WRITTEN INSTRUCTION.
Please rewrite all of the data below, replacing every "button" with "control" and keeping everything else the same. Leave the pictures out of your answer.

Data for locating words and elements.
[START]

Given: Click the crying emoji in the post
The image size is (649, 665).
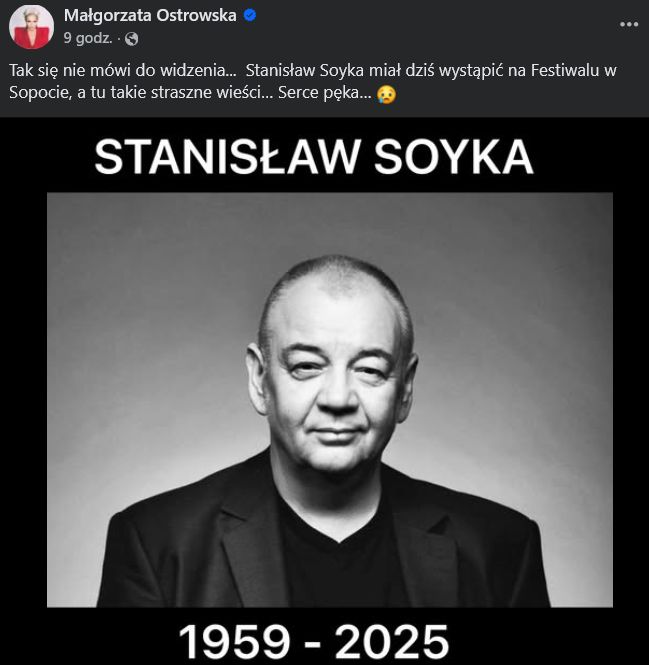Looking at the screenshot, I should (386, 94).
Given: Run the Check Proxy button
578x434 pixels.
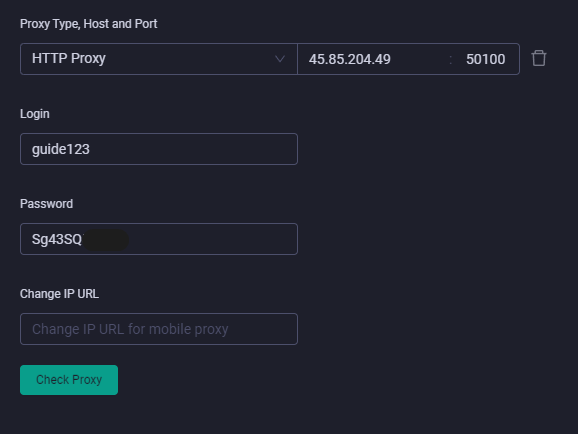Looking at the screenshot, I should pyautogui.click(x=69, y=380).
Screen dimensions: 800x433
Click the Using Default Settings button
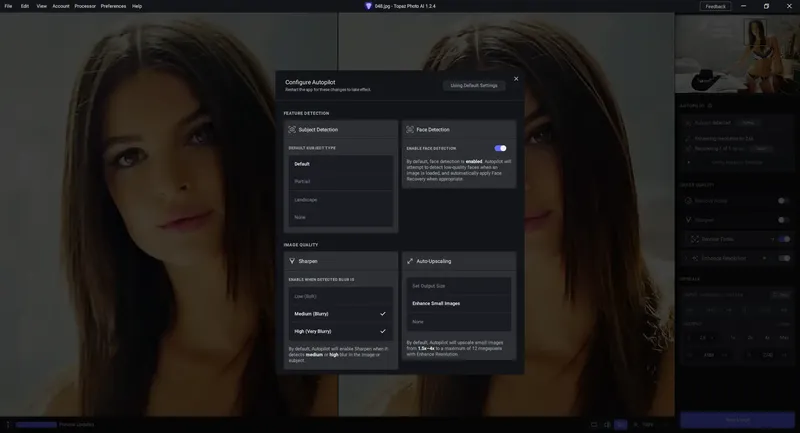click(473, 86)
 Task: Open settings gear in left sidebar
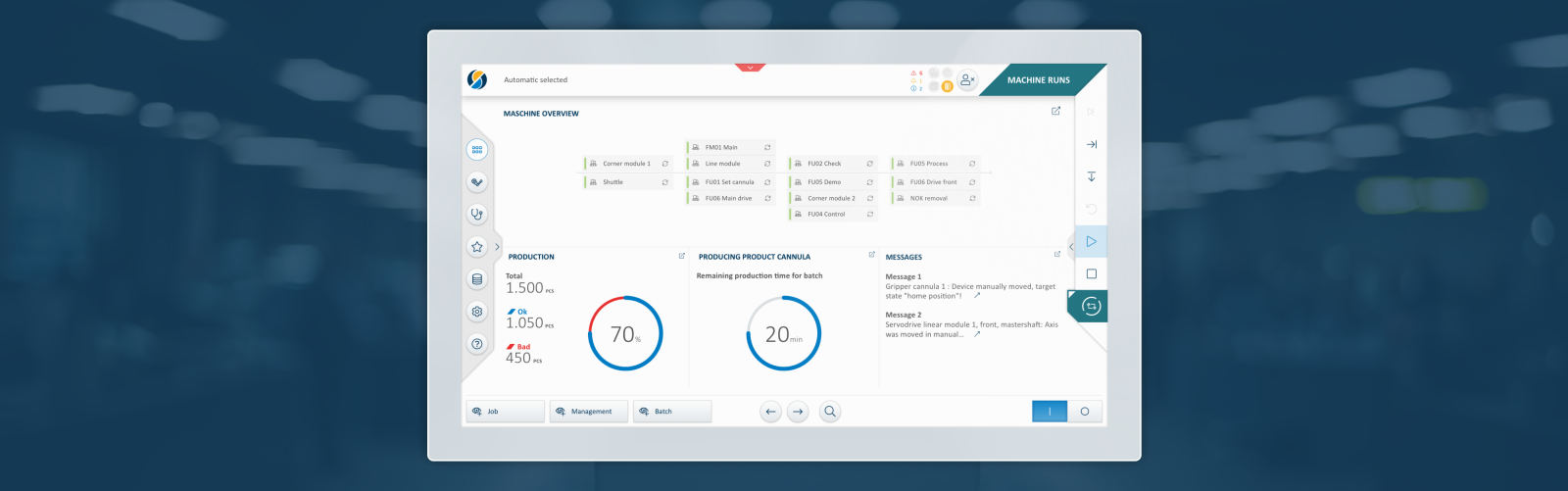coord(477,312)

[END]

RESPONSE.
Given: Click the crying emoji in the post
The image size is (649, 665).
Looking at the screenshot, I should (386, 94).
Given: Run the Check Proxy control
578x434 pixels.
Looking at the screenshot, I should pyautogui.click(x=69, y=380).
Screen dimensions: 800x433
Click the Using Default Settings control
click(473, 86)
 Task: Open settings gear in left sidebar
coord(477,312)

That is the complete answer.